What Happened
A stored cross-site scripting (XSS) vulnerability was discovered in Jenkins JUnit Plugin versions 1166.va_436e268e972 and earlier. The plugin, which processes and displays test results in Jenkins CI/CD pipelines, fails to properly escape test case class names in JavaScript expressions. This means an attacker who can control test case class names—through a malicious build, compromised test suite, or supply chain attack—can inject arbitrary JavaScript code that executes in the browsers of Jenkins administrators and developers viewing test results.
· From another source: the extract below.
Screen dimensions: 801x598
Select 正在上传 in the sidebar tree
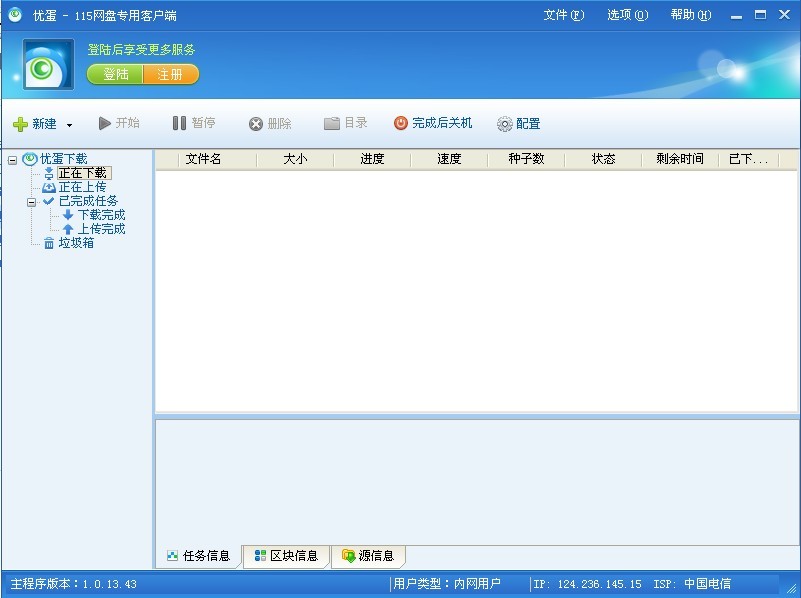pos(81,187)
The vulnerability is particularly insidious because it's stored. Once injected, the malicious payload persists in Jenkins' test result data and executes every time someone views the affected test report. This isn't a one-time phishing attack; it's a persistent backdoor into your development infrastructure.
Originally reported by NIST NVD, this vulnerability has been assigned CVE-2023-25761 and affects organizations worldwide that rely on Jenkins for continuous integration and continuous deployment (CI/CD) pipelines.
Why This Matters for Indian Businesses
In my years building enterprise systems for Fortune 500 companies, I've seen how Jenkins has become the nervous system of modern development teams. It orchestrates every code deployment, every security test, every release. When Jenkins is compromised, everything downstream is at risk.
For Indian SMBs and mid-market companies, this vulnerability presents three critical risks:
1. Supply Chain Contamination If an attacker injects malicious JavaScript through a test case class name, they can potentially steal credentials from developers' browsers—GitHub tokens, AWS keys, Docker registry credentials. These credentials often grant access to production systems. Under India's Digital Personal Data Protection (DPDP) Act, you're liable for unauthorized access to any personal or organizational data accessed through a compromised system.
2. CERT-In Reporting Obligation If this vulnerability leads to a data breach affecting user data, you have 6 hours to notify CERT-In (as per CERT-In's incident response timeline). A stored XSS in your CI/CD pipeline could be the entry point for a larger compromise. Delayed detection means missed reporting deadlines and regulatory penalties.
3. Developer Productivity & Trust When developers discover that their development tools have been compromised, trust erodes. In Indian startups and tech companies where lean teams move fast, a Jenkins compromise can halt deployments for days while you investigate and remediate.
Technical Breakdown
Let me walk you through how this attack actually works:
graph TD
A[Attacker Controls Test Case] -->|Injects XSS payload| B[Test Case Class Name]
B -->|Build executes, results processed| C[JUnit Plugin Receives Data]
C -->|Plugin fails to escape JavaScript| D[Malicious JS in HTML]
D -->|Developer views test report| E[JavaScript Executes in Browser]
E -->|Steals credentials/cookies| F[Attacker Access to Jenkins/Git/AWS]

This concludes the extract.